If setting low temperatures when you are not in can save you some money, then why is it that many people never follow this simple rule? The reason is quite simple: Getting home to an ice-cold house pushes a lot of people to turn their thermostat up to levels higher than usual, overheating their homes and wasting money they had saved by setting their thermostat at low when they were not around. In such instances, programmable thermostats could serve you quite well. A programmable thermostat can be set to warm up your home at preset times ensuring that your house is warmed up by the time you get home.

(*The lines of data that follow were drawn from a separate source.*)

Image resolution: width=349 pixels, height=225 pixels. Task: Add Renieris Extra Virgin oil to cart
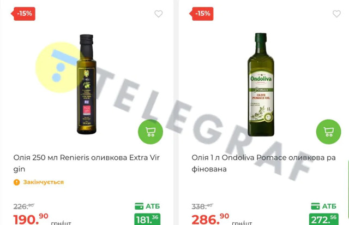151,132
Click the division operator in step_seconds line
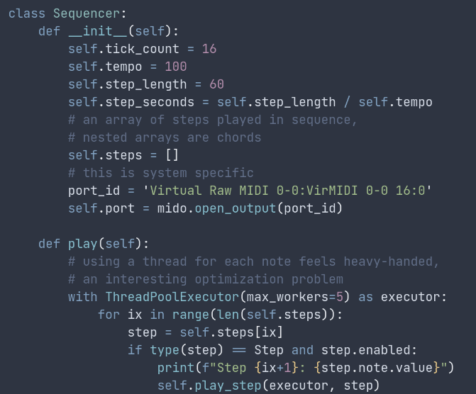This screenshot has height=394, width=476. 347,102
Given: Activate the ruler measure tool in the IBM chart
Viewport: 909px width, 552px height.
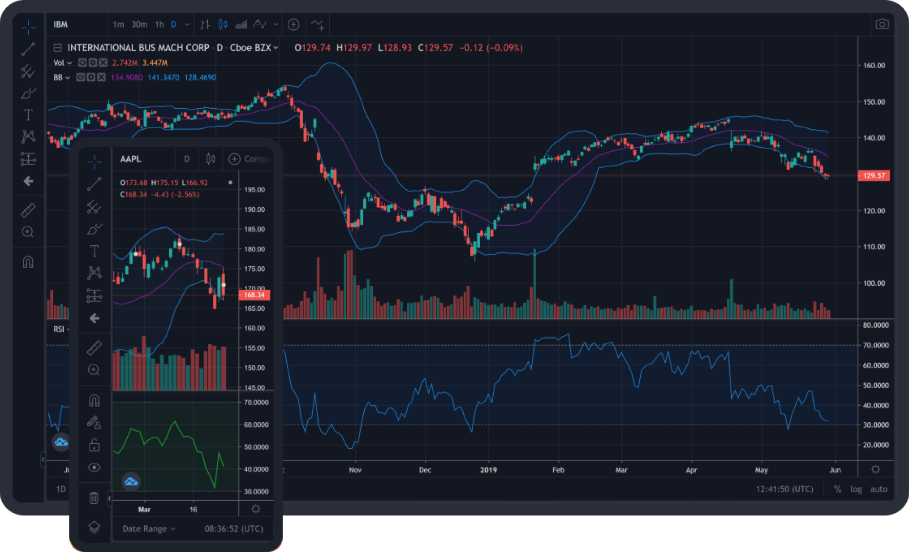Looking at the screenshot, I should [28, 210].
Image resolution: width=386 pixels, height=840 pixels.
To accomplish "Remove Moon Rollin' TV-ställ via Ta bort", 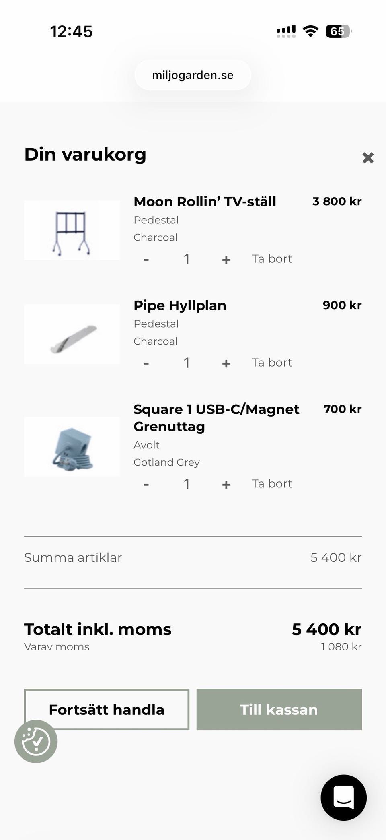I will tap(272, 259).
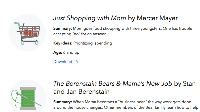Click the bold Age label
The image size is (200, 112).
click(58, 52)
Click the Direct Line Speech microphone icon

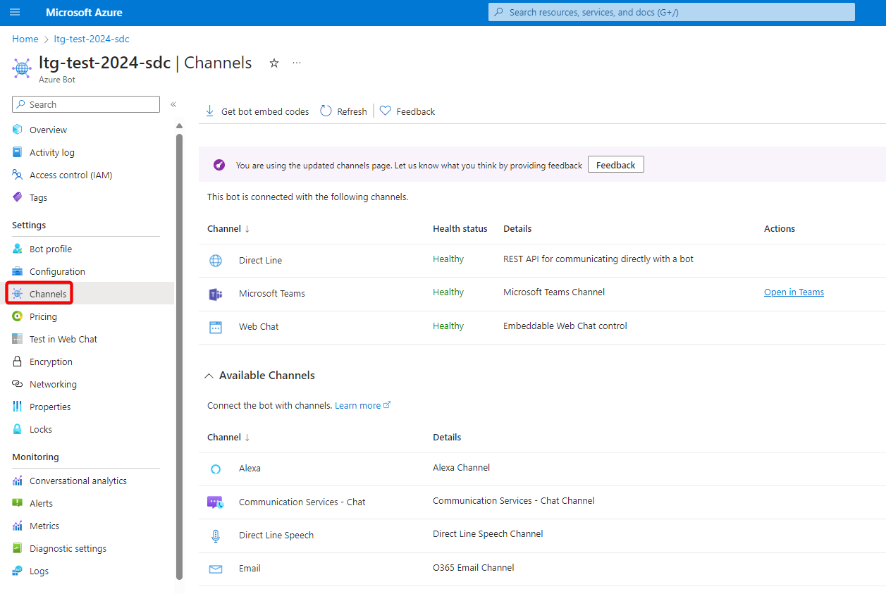tap(216, 536)
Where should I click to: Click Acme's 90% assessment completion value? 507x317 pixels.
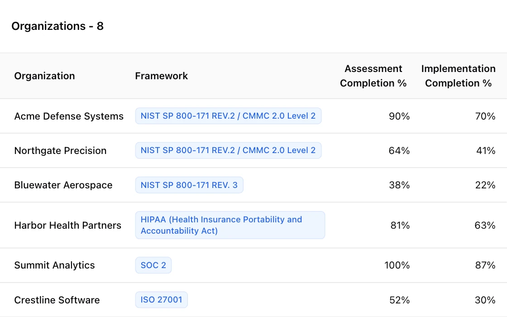(x=399, y=116)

However, things can become a bit complicated in the event your schedule changes or if you are dealing with longer-response heating systems like hydronic underfloor heating and radiators. In such an instance, a smart thermostat could save you a ton of cash. Smart thermostats will learn how long it takes for the house to get warmed up (unique to each home).
Using this information and knowing how far you are from getting home – since they are interconnected with most of your devices – they know when to start warming up things. This way, they ensure that heating automatically activates at the right time, offering maximum efficiency minus sacrificing comfort levels.
4. Setting Your Thermostat At The Wrong Temperature
Setting the proper temperatures on your thermostat is vital in ensuring that the climate in your home is as comfortable as possible. However, a lot of people today tend to crank up the heat in their homes, something that leads to wasted energy, and stuffy, restless nights that often result in headaches. While comfort can’t be absolutely defined, England’s official cold-weather plan suggests that the standard temperature for living rooms be 21°C, whereas that of bedrooms and other unoccupied rooms be 18°C. It is advisable that you avoid going past the 24°C threshold.
Unfortunately, older central heating systems do not allow users to control individual room temperatures. At the same time, most of these systems tend to have a single thermostat that’s located at a central place, making it hard to balance temperatures around the house. However, there is a simple tip that could prove very useful in such situations. Turn on heating and set your living room radiator valve to a comfortable level while setting the rest of the valves in rooms you are not using a level lower. For instance, if the temperatures in the living room feel comfortable at level-4, consider setting the valve in your bedroom at level-3 or even lower.
A new mattress can make a big difference too and nowadays thanks to the materials involved can help circulation, meaning that you can keep a constant body temperature as these tempurpedic reviews suggest.
Finally, ensure that the thermostat in your hallway is set at 20°C considering that this is last space to warm up. This way, all rooms in your home will maintain a comfy temperature without having to set your central heating too high. Have all the doors to unused rooms closed and their radiators set to low. Check out the following infographic for tips on how to spend lesser on your heating bills while making sure that your home stays warm when the cold sets in.
5. Cranking Up Your Thermostat Instead Of Wearing Extra Clothing
Putting on extra clothing like jumpers will increase your body temperature by up to 3°C. At the same time, research suggests that lowering your home’s temperature by just 1°C could save you up to ten percent on heating bills. This, therefore, means that putting on a jumper will allow you to set your thermostat at a significantly lower temperature and could save you more than $150/year on your heating bill. Considering this, why don’t you start wearing extra layers of clothing before cranking up the temperatures.